Screenshot grounding data:
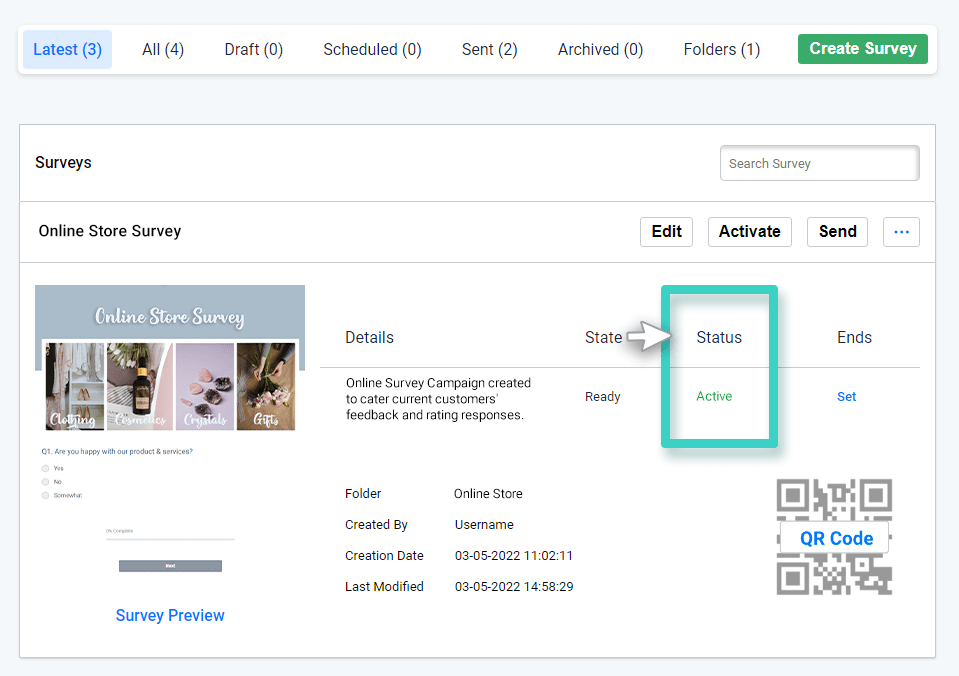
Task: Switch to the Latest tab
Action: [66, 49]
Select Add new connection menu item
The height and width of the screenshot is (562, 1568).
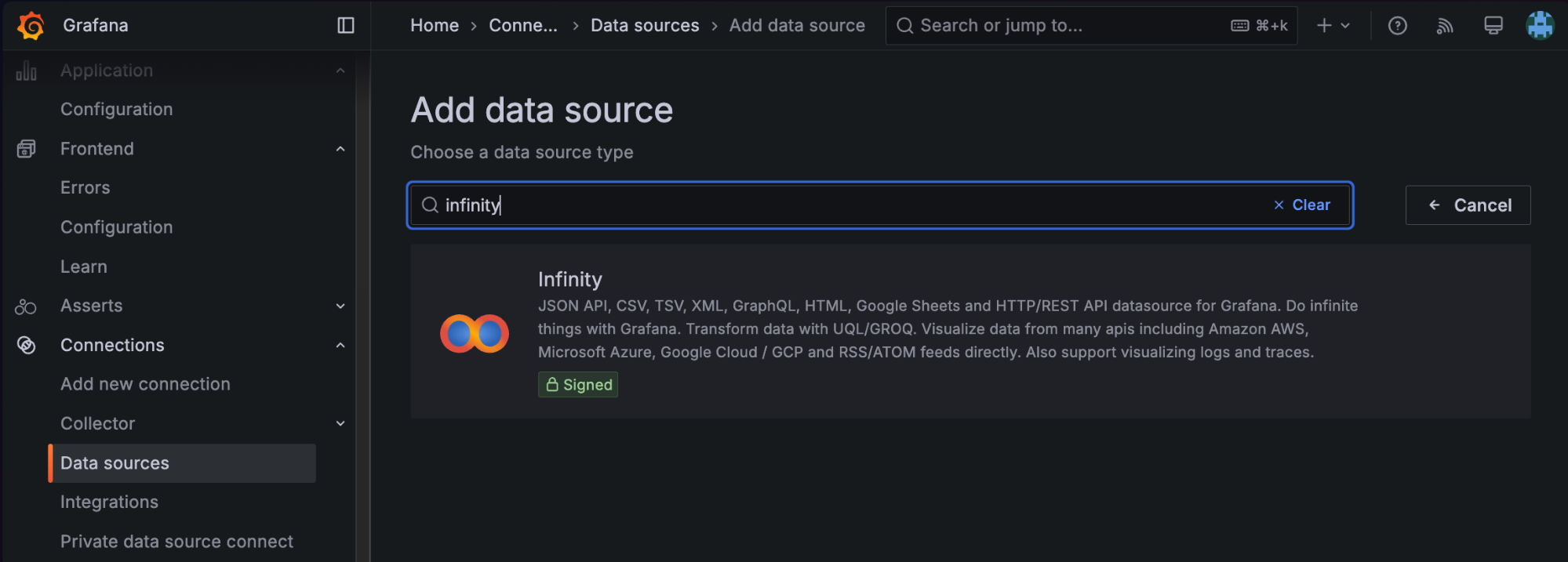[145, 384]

- **ACTIVITY**: The output must match, line for line, the span from the line containing "Select Add new connection menu item" through the end of the data, with the pictures removed.

- **SOLVED PROBLEM**:
Select Add new connection menu item
The height and width of the screenshot is (562, 1568).
[145, 384]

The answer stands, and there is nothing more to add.